::: Input

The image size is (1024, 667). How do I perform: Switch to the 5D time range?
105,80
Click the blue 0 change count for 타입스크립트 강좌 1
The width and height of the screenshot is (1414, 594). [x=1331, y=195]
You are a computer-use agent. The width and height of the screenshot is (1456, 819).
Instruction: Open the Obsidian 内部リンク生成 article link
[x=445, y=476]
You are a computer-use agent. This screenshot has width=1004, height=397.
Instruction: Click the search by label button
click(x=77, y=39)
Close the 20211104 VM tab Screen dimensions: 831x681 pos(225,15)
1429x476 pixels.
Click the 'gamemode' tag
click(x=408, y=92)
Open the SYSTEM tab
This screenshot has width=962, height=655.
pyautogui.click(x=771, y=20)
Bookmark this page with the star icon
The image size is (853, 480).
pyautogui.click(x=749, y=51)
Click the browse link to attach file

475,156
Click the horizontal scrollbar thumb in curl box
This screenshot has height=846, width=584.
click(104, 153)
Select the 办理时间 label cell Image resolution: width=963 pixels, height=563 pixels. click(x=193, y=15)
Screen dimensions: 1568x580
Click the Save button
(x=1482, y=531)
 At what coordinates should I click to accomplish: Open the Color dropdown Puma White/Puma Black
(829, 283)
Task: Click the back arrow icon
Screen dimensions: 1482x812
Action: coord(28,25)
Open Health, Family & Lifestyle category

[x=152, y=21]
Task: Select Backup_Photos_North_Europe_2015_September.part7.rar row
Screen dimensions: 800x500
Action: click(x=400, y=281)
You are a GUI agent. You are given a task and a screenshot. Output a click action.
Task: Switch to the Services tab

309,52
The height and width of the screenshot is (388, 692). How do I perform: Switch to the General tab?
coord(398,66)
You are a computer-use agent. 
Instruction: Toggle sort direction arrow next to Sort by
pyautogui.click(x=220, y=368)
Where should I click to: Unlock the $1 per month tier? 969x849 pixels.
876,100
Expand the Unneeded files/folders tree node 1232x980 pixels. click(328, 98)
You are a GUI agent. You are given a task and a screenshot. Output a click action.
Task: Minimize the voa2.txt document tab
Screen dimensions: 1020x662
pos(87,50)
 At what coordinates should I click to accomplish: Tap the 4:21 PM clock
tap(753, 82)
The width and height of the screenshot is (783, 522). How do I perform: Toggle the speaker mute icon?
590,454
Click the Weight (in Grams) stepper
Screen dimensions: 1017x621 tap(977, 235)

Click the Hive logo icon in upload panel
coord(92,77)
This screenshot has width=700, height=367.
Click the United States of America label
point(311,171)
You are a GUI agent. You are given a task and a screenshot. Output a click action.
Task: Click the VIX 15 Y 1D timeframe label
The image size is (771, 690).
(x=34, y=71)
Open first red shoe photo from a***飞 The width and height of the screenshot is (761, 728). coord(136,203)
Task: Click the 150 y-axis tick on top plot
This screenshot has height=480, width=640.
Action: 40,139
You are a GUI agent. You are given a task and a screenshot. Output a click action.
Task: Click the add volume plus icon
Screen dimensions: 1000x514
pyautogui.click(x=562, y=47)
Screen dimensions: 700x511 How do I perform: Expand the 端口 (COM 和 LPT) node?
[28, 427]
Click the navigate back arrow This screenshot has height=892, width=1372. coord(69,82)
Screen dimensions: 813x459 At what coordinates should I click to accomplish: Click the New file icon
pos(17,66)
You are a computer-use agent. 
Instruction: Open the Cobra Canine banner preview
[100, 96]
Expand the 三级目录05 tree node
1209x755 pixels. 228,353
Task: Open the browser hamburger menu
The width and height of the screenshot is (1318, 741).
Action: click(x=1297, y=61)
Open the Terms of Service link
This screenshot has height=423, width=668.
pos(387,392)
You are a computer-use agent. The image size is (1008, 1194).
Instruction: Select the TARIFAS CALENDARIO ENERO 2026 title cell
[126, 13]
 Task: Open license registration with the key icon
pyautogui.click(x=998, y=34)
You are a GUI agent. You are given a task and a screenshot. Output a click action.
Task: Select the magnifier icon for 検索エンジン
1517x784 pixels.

::::::

*What to produce:*
Filter the rows above and copy every line that contains the word "cell".

*Answer to this exercise:*
Select the 办理时间 label cell Image resolution: width=963 pixels, height=563 pixels. click(x=193, y=15)
Instruction: Select the TARIFAS CALENDARIO ENERO 2026 title cell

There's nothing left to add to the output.